Text under study.
================================
This also comes up in working with collections - most of the extant methods return new collections instead of changing in place. If you need to work with large collections, creating your own versions that modify in place can be a big win. Examples:
someCollection asSortedCollection first (or #last)
instead, try: someCollection fold: [:a :b | a min: b].
You save the creation of a throwaway collection. With the test data, it probably doesn't matter. With real data, it can make a huge difference. Side note: Martin Kobetic and Michael brought up this post from Alan, which uses streaming as an alternative approach.
Another thing: using simple file "database" access, over-use of Filename>>construct: might be expensive. Hmm - I'll have to examine that in my blog server.
There's always the old standby - caching. For large objects this can be a nice win based on the way the VM stores large objects. Along the same lines - don't do expensive things over and over again. Sometimes, this will result in ugly code that ought to be commented. For instance, in VW, RBScanner>>scanToken:
"fast-n-ugly. Don't write stuff like this. Has been found to cause cancer in laboratory rats. Basically a
case statement. Didn't use Dictionary because lookup is pretty slow."
Another interesting thing: in general, using a MessageNotUnderstood handler is faster than asking the object if it #respondsTo: Although, if you are using this for backwards compatibility, you probably have other problems.
Collections often have a "lifecycle" - i.e., you add things once, you sort once, and then you're done. Quite frequently, the code keeps switching collections based on early needs - you'll know you have this if you see lots of #asOrderedCollection (etc) in your code.
Simple minded standbys (cache a computation in a temp variable, for instance) can often have big impacts as well. This goes back to the fact that implementing in Smalltalk is very easy, so it's easy to an inefficient piece of code into production.
Skip Framework overhead
Don't swat flies with howitzers! Use the simplest object that could possibly work. An example - ExternalRead/WriteStream is a general solution for most needs. You can use an IOAccessor directly if you write enough files that there are performance concernns - and it can be faster. Another example: ComposedText does a lot, Label does a lot less. Label is tons faster if you don't actually need any of the features of ComposedText.
Another example: The XMLParser. The parser framework does everything you would ever want, and builds up a document. If all you need is to find a tag or tow, a simpler string search might suffice (iirc, the Web Toolkit does a fair bit of this).
Inlining can make code easier to read, and can also turn up chances to optimize in other ways. This brings to mind Terry Raymond's defactoring tools. It can make a difference whether you use #isNil instead of #ifNil: - small, but noticeable. Someone points out that the when IBM started inlining #ifNil: (and friends) in VAST (quite awhile ago now), it broke a number of proxy frameworks. Back to the howitzer comment.
Down to the "metal" in Smalltalk. There's variance amongst primitives, especially in the graphics area across platforms. So an example: say you need to draw diamonds. Obvious: #displayPolygon: Not as obvious: create a mask and draw that. The results between these two vary a lot between X11, other platforms, and VNC (and likely things like Terminal Server). You need to be aware of your platform in cases like this.
As a last resort, you can make your own primitive (noting that this makes code harder to develop. install, and share).
Make it look faster
Users don't like being left out - include them. Get feedback, and be aware that fast is in the eye of the beholder. An example: The Windows "flying folder" copy is 20% slower (Win 2k test) than XCopy. Most users think it's faster, because they are getting feedback.
Smalltalk doesn't have to be slow - it's usually misuse of tools that cause problems. Check your assumptions, and look at the algorithms you use.
================================
Extracted entries.
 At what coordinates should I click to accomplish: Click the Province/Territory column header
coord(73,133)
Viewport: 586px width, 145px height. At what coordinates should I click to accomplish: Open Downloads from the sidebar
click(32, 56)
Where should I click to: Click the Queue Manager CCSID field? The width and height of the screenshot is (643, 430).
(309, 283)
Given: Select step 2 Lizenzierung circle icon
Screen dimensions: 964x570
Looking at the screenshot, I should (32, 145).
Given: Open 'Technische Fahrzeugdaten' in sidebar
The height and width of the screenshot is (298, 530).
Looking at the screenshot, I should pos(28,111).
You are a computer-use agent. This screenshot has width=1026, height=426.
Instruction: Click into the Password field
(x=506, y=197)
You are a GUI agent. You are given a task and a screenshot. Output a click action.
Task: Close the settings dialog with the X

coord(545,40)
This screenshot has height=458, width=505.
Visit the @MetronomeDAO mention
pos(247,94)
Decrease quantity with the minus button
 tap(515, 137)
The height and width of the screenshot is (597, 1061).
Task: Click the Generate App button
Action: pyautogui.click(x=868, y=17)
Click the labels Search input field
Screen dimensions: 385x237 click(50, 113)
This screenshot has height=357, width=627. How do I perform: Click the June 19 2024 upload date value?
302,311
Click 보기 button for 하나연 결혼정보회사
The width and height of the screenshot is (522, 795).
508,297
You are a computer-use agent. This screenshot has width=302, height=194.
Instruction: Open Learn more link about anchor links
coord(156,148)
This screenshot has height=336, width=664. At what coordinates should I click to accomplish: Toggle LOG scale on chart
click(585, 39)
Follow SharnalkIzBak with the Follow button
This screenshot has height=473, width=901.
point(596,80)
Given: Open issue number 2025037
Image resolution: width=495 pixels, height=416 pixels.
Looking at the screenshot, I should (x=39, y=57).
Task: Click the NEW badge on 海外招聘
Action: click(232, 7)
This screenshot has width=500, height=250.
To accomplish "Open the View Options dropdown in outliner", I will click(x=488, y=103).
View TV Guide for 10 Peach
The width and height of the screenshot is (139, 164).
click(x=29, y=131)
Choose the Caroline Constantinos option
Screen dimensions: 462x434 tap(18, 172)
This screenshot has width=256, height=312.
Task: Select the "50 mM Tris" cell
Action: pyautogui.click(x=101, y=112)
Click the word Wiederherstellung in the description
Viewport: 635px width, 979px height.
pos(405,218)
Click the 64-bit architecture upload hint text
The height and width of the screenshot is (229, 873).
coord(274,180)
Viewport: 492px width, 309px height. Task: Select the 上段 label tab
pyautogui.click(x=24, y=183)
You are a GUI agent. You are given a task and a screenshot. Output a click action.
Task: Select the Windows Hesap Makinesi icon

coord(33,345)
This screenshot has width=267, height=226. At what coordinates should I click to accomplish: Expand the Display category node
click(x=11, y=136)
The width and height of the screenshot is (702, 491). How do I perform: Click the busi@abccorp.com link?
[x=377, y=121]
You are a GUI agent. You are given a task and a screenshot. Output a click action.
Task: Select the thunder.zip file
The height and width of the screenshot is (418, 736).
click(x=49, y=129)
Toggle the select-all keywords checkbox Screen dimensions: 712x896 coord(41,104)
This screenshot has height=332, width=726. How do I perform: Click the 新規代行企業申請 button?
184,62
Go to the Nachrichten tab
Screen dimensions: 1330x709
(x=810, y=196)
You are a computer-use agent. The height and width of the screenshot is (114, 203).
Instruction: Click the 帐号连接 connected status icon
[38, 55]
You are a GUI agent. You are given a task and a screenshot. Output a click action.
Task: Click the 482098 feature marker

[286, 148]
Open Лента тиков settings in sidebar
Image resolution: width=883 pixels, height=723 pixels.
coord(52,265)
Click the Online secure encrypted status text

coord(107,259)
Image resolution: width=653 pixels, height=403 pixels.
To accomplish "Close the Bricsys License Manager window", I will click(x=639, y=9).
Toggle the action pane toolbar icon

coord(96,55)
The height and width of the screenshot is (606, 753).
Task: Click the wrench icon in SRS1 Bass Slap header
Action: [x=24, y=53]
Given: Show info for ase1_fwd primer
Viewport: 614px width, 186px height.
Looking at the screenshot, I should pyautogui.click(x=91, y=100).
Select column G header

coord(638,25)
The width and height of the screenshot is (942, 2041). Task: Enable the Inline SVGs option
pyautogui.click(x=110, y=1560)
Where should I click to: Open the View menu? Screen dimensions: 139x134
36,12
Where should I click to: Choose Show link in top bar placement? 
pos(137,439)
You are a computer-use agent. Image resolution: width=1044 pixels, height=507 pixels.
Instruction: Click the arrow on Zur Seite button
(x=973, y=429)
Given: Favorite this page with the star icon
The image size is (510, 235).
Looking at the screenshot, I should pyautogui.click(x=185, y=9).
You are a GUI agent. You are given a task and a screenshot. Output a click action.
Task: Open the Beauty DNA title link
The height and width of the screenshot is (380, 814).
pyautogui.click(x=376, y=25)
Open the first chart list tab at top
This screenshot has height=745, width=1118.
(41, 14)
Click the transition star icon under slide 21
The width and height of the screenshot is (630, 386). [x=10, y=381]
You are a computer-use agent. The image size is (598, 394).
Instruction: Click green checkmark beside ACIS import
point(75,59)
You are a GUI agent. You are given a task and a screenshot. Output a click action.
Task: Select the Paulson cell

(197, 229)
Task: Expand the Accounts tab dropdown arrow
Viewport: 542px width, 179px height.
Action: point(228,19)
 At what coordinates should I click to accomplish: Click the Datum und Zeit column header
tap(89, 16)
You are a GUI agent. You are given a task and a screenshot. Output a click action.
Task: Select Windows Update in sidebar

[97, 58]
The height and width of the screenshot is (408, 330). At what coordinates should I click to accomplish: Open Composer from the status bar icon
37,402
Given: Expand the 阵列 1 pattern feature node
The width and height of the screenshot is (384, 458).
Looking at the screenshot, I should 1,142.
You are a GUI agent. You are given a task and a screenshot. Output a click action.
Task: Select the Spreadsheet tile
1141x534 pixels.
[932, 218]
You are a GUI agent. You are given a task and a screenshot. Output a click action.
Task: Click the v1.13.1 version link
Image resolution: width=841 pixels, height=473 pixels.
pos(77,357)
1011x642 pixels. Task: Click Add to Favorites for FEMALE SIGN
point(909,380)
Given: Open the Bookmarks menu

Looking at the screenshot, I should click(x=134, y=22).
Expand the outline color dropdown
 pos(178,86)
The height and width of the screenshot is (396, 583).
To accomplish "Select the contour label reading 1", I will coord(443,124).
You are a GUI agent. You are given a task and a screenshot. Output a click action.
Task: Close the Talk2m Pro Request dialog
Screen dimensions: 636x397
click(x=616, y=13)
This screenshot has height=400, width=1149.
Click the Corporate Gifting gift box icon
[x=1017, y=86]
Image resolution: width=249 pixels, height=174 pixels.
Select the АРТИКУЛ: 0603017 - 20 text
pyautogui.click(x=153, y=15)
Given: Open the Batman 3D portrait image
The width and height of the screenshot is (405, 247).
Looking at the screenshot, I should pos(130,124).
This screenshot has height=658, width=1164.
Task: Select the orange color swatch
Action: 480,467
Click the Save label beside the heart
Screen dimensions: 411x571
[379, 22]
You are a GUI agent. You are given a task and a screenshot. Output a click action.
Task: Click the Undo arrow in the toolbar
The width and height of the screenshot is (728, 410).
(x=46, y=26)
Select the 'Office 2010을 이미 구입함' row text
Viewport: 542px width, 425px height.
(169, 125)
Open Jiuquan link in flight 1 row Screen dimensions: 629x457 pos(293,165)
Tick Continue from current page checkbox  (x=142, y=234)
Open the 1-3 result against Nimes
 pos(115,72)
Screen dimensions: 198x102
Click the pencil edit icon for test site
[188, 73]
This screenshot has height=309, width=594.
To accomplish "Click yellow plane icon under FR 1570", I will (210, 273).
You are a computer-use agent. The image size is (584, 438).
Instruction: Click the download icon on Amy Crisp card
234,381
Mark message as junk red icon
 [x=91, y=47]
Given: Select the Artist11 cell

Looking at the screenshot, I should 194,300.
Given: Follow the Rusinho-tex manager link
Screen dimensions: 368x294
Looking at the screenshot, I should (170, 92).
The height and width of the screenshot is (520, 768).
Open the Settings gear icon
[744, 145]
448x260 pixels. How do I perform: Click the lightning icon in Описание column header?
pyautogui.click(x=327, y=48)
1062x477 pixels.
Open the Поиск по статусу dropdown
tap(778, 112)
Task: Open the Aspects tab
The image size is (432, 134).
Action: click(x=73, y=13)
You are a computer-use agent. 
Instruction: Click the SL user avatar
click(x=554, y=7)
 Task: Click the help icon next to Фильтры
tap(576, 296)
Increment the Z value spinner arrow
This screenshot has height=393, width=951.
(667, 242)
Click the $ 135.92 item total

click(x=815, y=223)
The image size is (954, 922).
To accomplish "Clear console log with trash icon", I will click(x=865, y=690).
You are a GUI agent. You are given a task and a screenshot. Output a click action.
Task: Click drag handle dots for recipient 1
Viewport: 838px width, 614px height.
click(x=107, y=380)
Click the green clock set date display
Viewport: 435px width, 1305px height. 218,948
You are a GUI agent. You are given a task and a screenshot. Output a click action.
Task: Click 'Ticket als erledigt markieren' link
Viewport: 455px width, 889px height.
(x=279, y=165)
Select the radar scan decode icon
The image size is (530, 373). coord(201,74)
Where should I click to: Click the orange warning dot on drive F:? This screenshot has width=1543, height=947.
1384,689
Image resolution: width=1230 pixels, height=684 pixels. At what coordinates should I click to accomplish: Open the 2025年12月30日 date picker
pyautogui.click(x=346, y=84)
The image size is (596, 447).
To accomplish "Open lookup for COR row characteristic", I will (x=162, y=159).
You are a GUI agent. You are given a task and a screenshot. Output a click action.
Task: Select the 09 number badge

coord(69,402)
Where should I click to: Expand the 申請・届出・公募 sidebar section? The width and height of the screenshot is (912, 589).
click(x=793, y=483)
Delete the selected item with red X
================================
Tasks.
**1)** In the notes on Smalltalk speed, how much slower than XCopy was the Windows "flying folder" copy in the Win 2k test?
**2)** Copy the notes on Smalltalk speed from "As a last resort, you" to "are getting feedback.", and replace "feedback" with "progress updates" in that part.
The records are separate material, unrelated to the notes on Smalltalk speed.

Answers in order.
**1)** It was 20% slower.

**2)**
As a last resort, you can make your own primitive (noting that this makes code harder to develop. install, and share).
Make it look faster
Users don't like being left out - include them. Get progress updates, and be aware that fast is in the eye of the beholder. An example: The Windows "flying folder" copy is 20% slower (Win 2k test) than XCopy. Most users think it's faster, because they are getting progress updates.